There’s this…suffocating feeling I get whenever you’re not near me. And now that summer is gone I know that this drowning feeling is here to stay. So I’m acquainting myself with it; familiarizing myself with this ache that will frequent itself in my thoughts. Like I’m a dying patient and your an oxygen mask; I need you to breathe. I’m dying for you to hold me. I love your voice. I love your eyes. I love your smile. I hang on to every word you say. I know that all of this is such a cliche, so that’s why I write it here because it’s the only way I know how to get all of this out.
I have that odd-one-out feeling in every given situation. I’m an afterthought. I have to inject myself into everything and I feel like I’ve done that with you. xxxxxx said it best; I feel like a speck of dust. Harmless and invisible until I fling myself into your eyes and force you to see only me. I’m so terrified that eventually you’re going to get irritated and claw at your eyes until I’ve been dislodged.
I guess I’m…jealous? I don’t want to call it that because I don’t think it’s jealousy… I just get filled with disdain and grief whenever I see you with your friends, solely because you look so natural. You fit. I suppose that’s your “where I belong”. And I hate that because I know I could never fit. People are like puzzle pieces; you look for the people who look like you. But see….I haven’t found anyone who looks like me. I’m that one little piece at the bottom of the toy box, practically forgotten. No one knows what the hell I go to but I’m kept around because maybe, just maybe, you’ll find my matching set.
So I hate your friends. They’re all really really lucky. They’re around you more. They’ve known you longer. They’re your matching set and I can never be part of that.
That’s fine though. I only love you as much as anyone my age could love someone. But it’s only love…

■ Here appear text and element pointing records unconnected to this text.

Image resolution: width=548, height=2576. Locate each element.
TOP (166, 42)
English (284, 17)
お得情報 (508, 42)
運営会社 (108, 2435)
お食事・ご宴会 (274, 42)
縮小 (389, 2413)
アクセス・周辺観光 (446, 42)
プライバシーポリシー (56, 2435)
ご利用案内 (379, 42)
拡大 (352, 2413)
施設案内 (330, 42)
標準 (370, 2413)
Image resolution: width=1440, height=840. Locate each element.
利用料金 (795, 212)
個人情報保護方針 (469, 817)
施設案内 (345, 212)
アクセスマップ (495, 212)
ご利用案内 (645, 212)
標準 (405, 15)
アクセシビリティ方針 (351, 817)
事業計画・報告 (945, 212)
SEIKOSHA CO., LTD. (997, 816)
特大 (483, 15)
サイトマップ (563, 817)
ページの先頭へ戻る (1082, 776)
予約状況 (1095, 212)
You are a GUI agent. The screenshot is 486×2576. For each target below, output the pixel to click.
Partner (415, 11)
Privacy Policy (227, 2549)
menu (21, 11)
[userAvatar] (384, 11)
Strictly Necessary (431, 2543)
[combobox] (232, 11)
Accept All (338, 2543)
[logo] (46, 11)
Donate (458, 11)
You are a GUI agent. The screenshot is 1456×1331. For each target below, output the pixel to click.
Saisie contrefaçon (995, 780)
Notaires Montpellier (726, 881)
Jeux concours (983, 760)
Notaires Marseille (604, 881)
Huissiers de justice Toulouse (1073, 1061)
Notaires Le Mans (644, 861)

I know I’m going to be restless tonight. I’m dead tired but sleep isn’t inviting me. Instead I’m wishing the heat from your skin still echoed through every part of my body. I’m wishing I still felt your breath on my neck. The memory of your kiss still burned into my thoughts. I can still taste you on my tongue and suddenly you seem miles and miles away. To far to reach by any means.
This is how I think. Silently wishing I was in your arms; my head on your chest feeling the steady rise and fall of your lungs. Completely taking in the fact that you’re here and you’re real and you’re mine. You’re mine and I am yours…Falling asleep in your arms…
Your heartbeat becoming the only lullaby I’ll ever need.